Your task: Report back the lines in this listing that carry the string "link".

Exercise inputs:
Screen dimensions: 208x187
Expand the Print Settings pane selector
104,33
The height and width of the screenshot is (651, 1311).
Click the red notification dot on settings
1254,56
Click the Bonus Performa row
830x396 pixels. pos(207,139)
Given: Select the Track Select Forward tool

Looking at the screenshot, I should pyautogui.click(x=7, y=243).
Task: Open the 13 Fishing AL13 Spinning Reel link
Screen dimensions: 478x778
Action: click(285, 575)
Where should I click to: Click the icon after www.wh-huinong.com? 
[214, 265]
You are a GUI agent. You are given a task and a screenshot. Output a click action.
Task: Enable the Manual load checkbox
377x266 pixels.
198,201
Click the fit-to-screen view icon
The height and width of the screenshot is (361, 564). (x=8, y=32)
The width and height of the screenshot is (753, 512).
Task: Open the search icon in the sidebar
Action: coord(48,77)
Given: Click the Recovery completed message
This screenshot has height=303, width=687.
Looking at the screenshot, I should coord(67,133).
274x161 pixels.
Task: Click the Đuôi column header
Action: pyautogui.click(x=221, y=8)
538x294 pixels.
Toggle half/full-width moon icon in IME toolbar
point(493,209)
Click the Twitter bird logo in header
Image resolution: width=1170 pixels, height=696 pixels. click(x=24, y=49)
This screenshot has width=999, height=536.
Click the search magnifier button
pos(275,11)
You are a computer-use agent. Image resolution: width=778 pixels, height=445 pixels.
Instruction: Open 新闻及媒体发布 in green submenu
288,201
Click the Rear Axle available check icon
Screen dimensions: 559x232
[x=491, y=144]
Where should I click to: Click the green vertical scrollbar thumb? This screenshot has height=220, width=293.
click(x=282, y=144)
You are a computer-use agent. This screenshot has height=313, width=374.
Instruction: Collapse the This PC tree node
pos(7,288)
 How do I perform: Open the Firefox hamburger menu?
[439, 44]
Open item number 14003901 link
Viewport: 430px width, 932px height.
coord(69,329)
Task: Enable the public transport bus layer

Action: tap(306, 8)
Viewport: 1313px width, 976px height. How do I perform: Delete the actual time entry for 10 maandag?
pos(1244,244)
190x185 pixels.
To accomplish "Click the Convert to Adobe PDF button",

Written reply:
Task: Open the 13 Fishing AL13 Spinning Reel link
Open item number 14003901 link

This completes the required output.